Here's the (non ideal) diode equation I referred to.

Following is a graph I made of the ∆V across a real pair of diodes in a rectifier, using the diode equation to fit the data. You can see that in the "normal" range of use (up to about 1A for this recitifer), the ∆V is nearly constant. But at high or low current, it deviates more.

 

Most transistors turn on well when the base current is 1/10th the collector current.

Got the graph, but I'm a little confused about the following. With a 1K resistor on the LED, the transistor turned full on. As I'm increasing the value of that resistor, is there a point at which the BE voltage drops below 0.6? If yes, what is that resistance? In this case for example?

 

I'm a little confused about the following.
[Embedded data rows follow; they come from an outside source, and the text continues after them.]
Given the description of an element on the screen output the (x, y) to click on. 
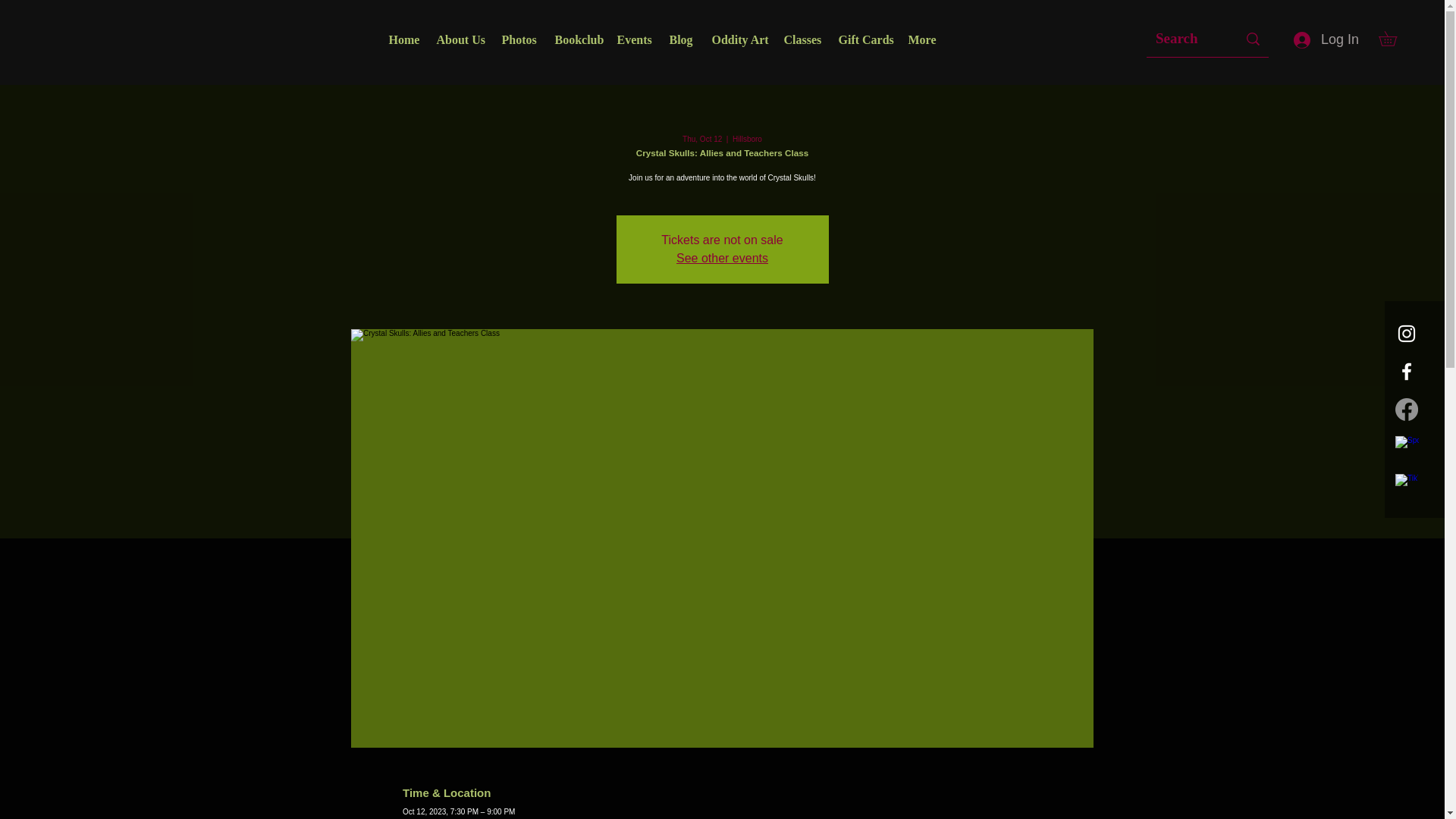
Oddity Art (736, 39)
About Us (457, 39)
See other events (722, 257)
Classes (799, 39)
Blog (679, 39)
Events (631, 39)
Home (401, 39)
Bookclub (574, 39)
Gift Cards (861, 39)
Photos (516, 39)
Log In (1326, 39)
Given the description of an element on the screen output the (x, y) to click on. 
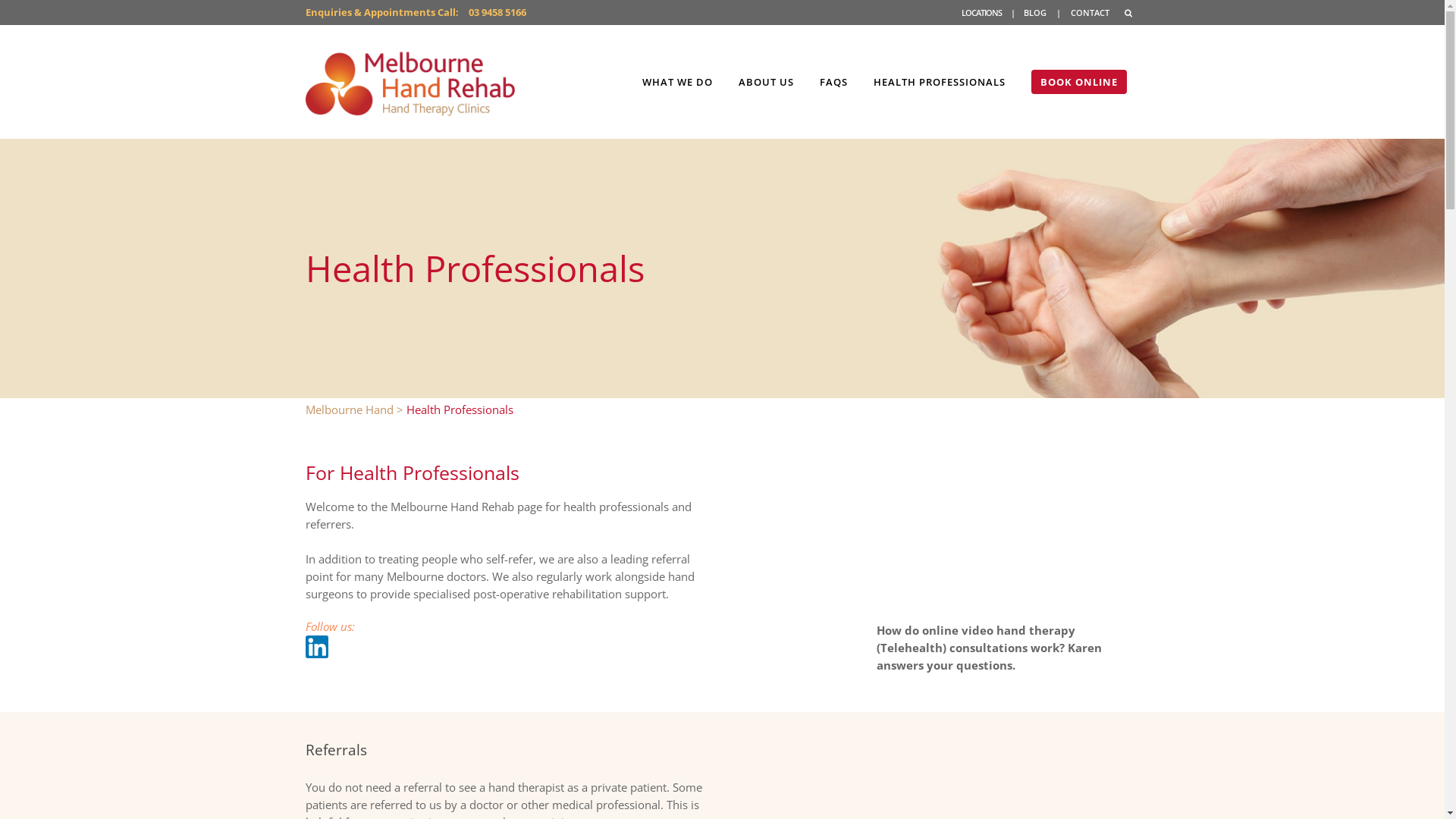
Contact Element type: text (735, 732)
Our Therapists Element type: text (735, 534)
WHAT WE DO Element type: text (677, 81)
Hand Conditions Element type: text (735, 495)
03 9458 5166 Element type: text (497, 11)
Terms & Conditions Element type: text (681, 798)
ABOUT US Element type: text (765, 81)
Blog Element type: text (735, 672)
Hand Therapy Services Element type: text (735, 475)
About Us Element type: text (735, 456)
CONTACT Element type: text (1089, 12)
FAQs Element type: text (735, 554)
03 9458 5166 Element type: text (404, 509)
Appointments Element type: text (735, 574)
Melbourne Hand Element type: text (348, 409)
What to Expect Element type: text (735, 515)
HEALTH PROFESSIONALS Element type: text (938, 81)
Clinic Locations Element type: text (735, 633)
BOOK ONLINE Element type: text (1078, 81)
Surgeons questions Element type: hover (1007, 532)
Follow us: Element type: text (329, 625)
LOCATIONS Element type: text (981, 12)
Testimonials Element type: text (735, 712)
Careers Element type: text (735, 613)
FAQS Element type: text (833, 81)
BLOG Element type: text (1034, 12)
Free Hand Therapy Webinars Element type: text (735, 692)
Privacy Policy Element type: text (781, 798)
SIGN ME UP Element type: text (930, 508)
info@melbournehand.com.au Element type: text (420, 541)
For Health Professionals Element type: text (735, 594)
News and Events Element type: text (735, 653)
Archive > October 2023 Newsletter Element type: text (976, 547)
COVID-19 policy & safe plan Element type: text (735, 751)
Given the description of an element on the screen output the (x, y) to click on. 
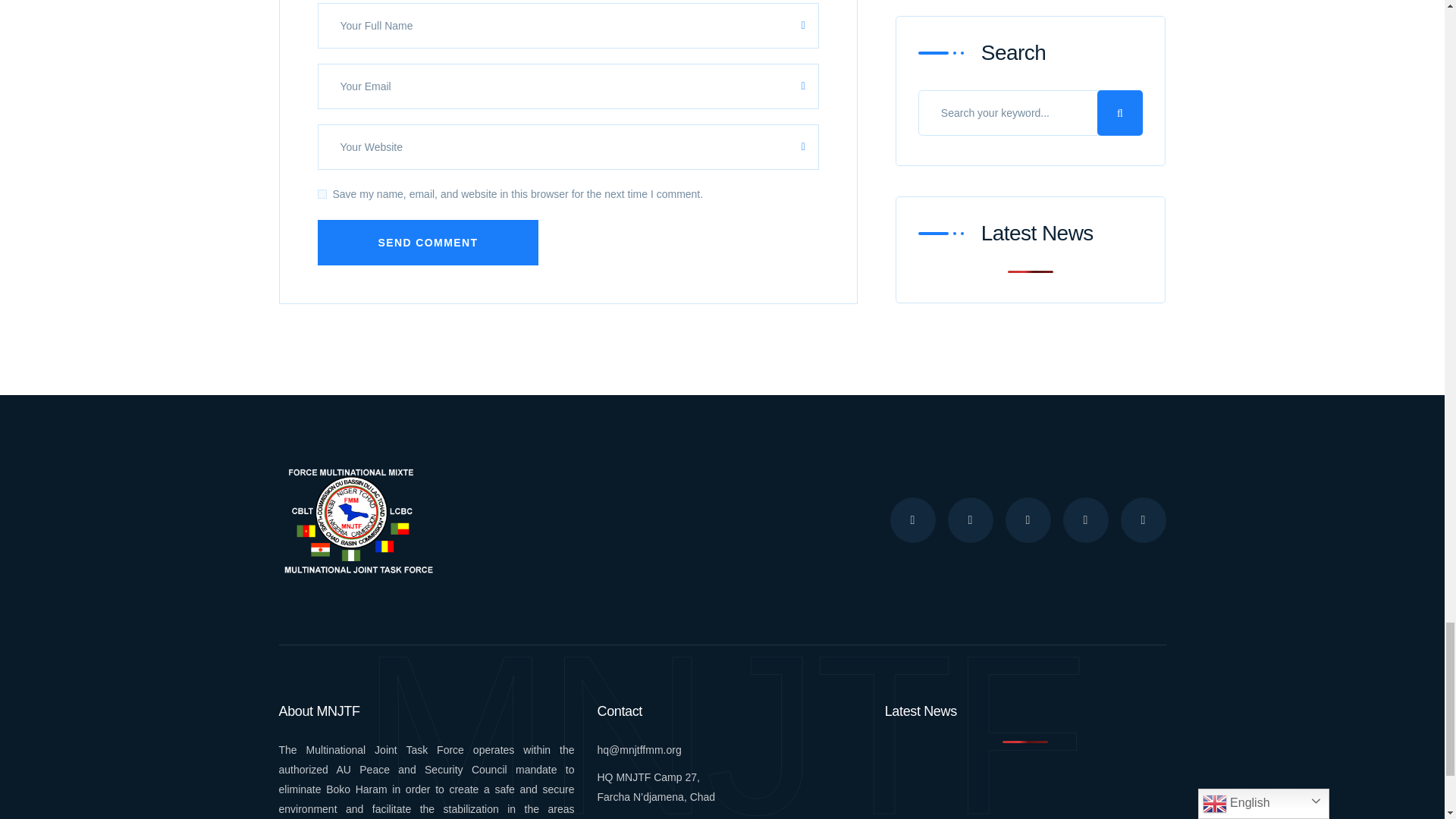
Address (656, 787)
Email (638, 749)
Send Comment (427, 242)
Multinational Joint Task Force (356, 519)
Send Comment (427, 242)
Given the description of an element on the screen output the (x, y) to click on. 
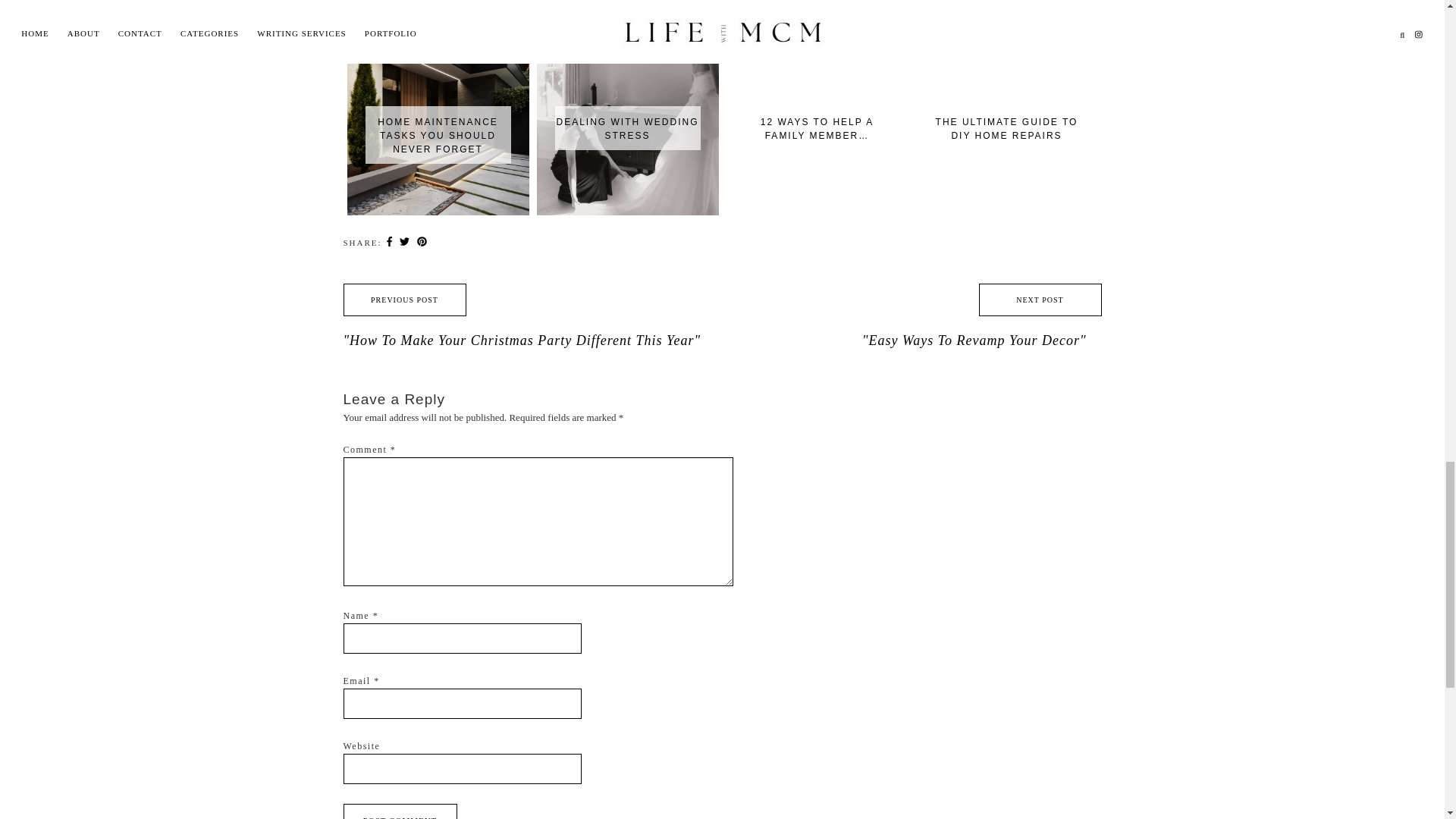
Post Comment (399, 811)
DEALING WITH WEDDING STRESS (628, 54)
HOME MAINTENANCE TASKS YOU SHOULD NEVER FORGET (438, 61)
Post Comment (399, 811)
THE ULTIMATE GUIDE TO DIY HOME REPAIRS (1006, 54)
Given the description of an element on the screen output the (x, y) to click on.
With a 1K resistor on the LED, the transistor turned full on. As I'm increasing the value of that resistor, is there a point at which the BE voltage drops below 0.6? If yes, what is that resistance? In this case for example?

When the value of the 1k resistor is increased then the LED and transistor collector current is reduced. Then the base current is reduced. Then the VBE of the transistor is reduced.

The lines on the graph appear to bend upward at higher currents but become straight at lower currents. So I spliced together two logarithmic graphs and sketched a guess. The collector current when VBE is 0.5V is about 0.5uA then the CD4026 output voltage is 9.0V and the led voltage drop is another guess at 1.2V. Then the resistor in series with the LED is about (9V - 1.2V - 0.5V)/0.5uA= 14.6M ohms.

 

Your transistor is used as a saturated switch, not as a linear amplifier so its base current should be 1/10th the collector current.

If you're talking about the emitter follower configuration, the transistor always operates in its linear region and is not saturated. The base current that it draws is defined by the collector-emitter current and the transistor's current gain, and saturation is not involved.

 

If you're talking about the emitter follower configuration, the transistor always operates in its linear region and is not saturated. The base current that it draws is defined by the collector-emitter current and the transistor's current gain, and saturation is not involved.

You are correct and I am wrong, BUT I think the current gain is reduced when the VCE is a little less than 1V. The current gain also reduces at low currents.

Years ago I learned that a saturated transistor has its collector-base junction forward-biased.

 

You are correct and I am wrong

Well, that's a very dignified response
I often misspeak too. We have to get used to burying our egos. Thank you.

BUT I think the current gain is reduced when the VCE is a little less than 1V. The current gain also reduces at low currents.

Right.

Years ago I learned that a saturated transistor has its collector-base junction forward-biased.

Right. I think of a saturated transistor as one whose VCE is lower than its VBE, which amounts to the same thing, or whose IB is much higher than its IC divided by its HFE. Or a transistor whose IC will not increase significantly if its IB is increased significantly. "Saturation" is the perfect word for it.

An emitter follower can saturate if its base is brought higher than its collector, but generally the collector is connected to the highest voltage in the circuit so this can't happen, and I'd argue that it would stop being an emitter follower in that situation.

 

The lines on the graph appear to bend upward at higher currents but become straight at lower currents. So I spliced together two logarithmic graphs and sketched a guess. The collector current when VBE is 0.5V is about 0.5uA then the CD4026 output voltage is 9.0V and the led voltage drop is another guess at 1.2V. Then the resistor in series with the LED is about (9V - 1.2V - 0.5V)/0.5uA= 14.6M ohms.

Cool! I got it. By the way, what is the program you used to draw the LEDs and the 4026?

 

Cool! I got it. By the way, what is the program you used to draw the LEDs and the 4026?

I draw schematics with ordinary Microsoft Paint program.
I copy parts from other schematics and paste them into a new schematic.

 

Got it. Is Qucs good?

 

I have never seen QUCS before. Unfortunately there are many schematic drawing and simulation programs that people use and they are all different.